The elusive bobcat is the subject of a proposed state Department of Environmental Conservation five-year management plan ready for public review and comment.

“The plan, once final, will guide the management of bobcat in New York State for the next five years, a wildlife species which continues to fascinate and intrigue both the hunting community and nature observers,” said DEC Commissioner Joe Martens.

The draft plan describes three primary goals for bobcat management:

· Maintain viable population levels and monitor trends in bobcat distribution and abundance

· Provide for sustainable use and enjoyment of bobcat by the public

· Minimize negative bobcat-human interactions.

While bobcats aren’t rare around here, catching sight of one is, especially in the daytime, which is why the photo sent to by Jeff Peters in DeKalb caught our eye.

“They are very secretive and aloof, and mostly nocturnal,” Steve Litwhiler, spokesman for Department of Environmental Conservation’s Watertown regional office, told us. “They’re not an endangered or threatened species, and their numbers are growing,” he said.

“Most people think of bobcats as a big-woods animal, but they are being seen more and more along the fringes of forests,” he said.
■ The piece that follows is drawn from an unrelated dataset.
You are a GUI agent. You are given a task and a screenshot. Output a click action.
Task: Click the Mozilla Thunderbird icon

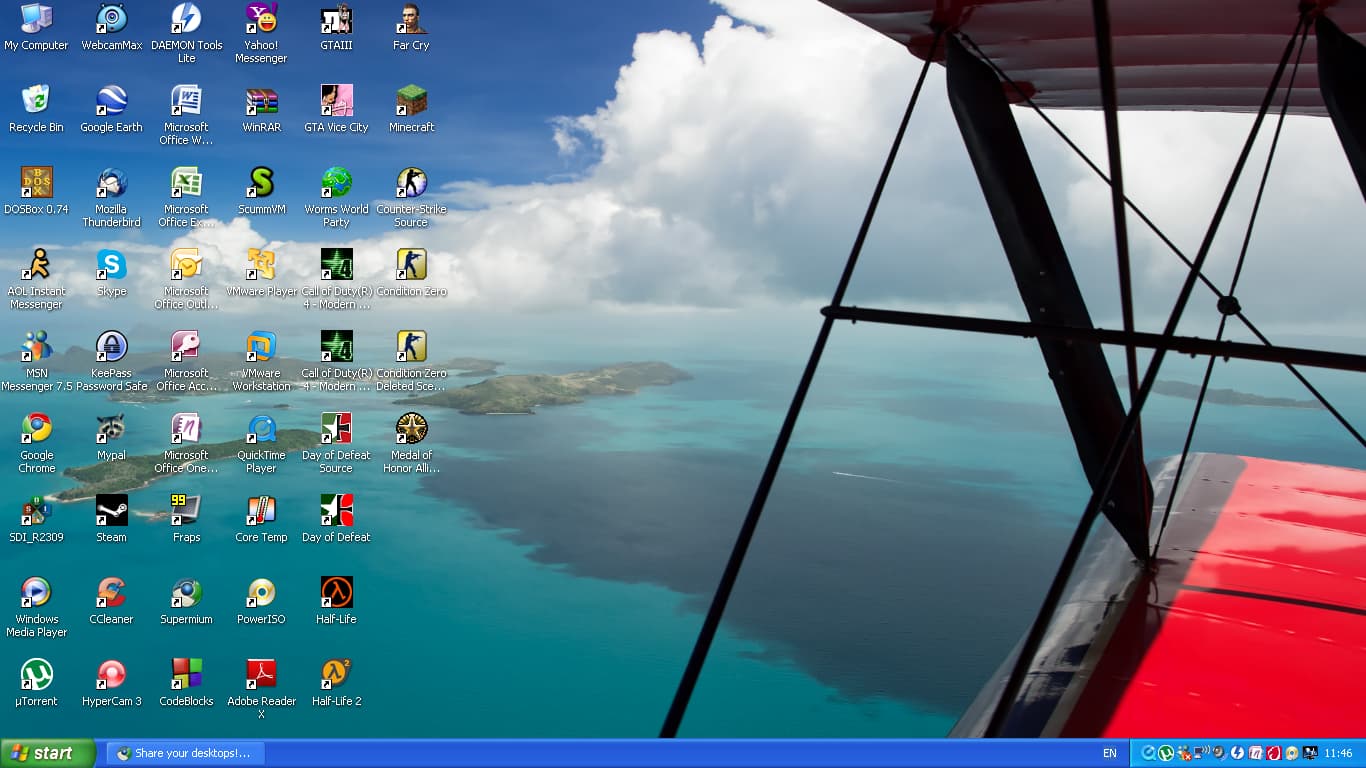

DEC staff worked with trappers and small game hunters to get their input for future management of bobcats, said DEC Assistant Commissioner for Natural Resources Kathleen Moser.

“Input obtained from these groups was used by DEC biologists and managers to develop the recommendations and management actions contained in the draft plan,” she said.

The plan includes proposals to simplify hunting and trapping season dates by making them consistent throughout much of the state, and by establishing new hunting and trapping opportunities in central and western New York.

While hunters and trappers are the most common users of the bobcat resource, wildlife enthusiasts, nature photographers, and others also benefit from a healthy bobcat population, the DEC statement said.

As is the case with hunters and trappers, many wildlife photographers also view the elusive bobcat as being a “trophy” species and a rewarding challenge to capture on film. “As evidenced by the number of observation reports fielded by department staff, the public is very interested in bobcats and can play a role in their management by facilitating the collection of data on the species,” said DEC Fish, Wildlife and Marine Resource Director Patty Riexinger. “DEC strives to provide sound management for bobcat and other furbearer species for the benefit of the resource and the people of New York,” said Riexinger.

The draft management plan is available on the DEC website at

Comments may be submitted in writing to NYSDEC Bureau of Wildlife, Bobcat Management Plan, 625 Broadway, Albany, NY 12233-4754 or by e-mail to [email protected] (type “Bobcat Plan” in the subject line).

The comment period on the draft plan runs through Feb. 16.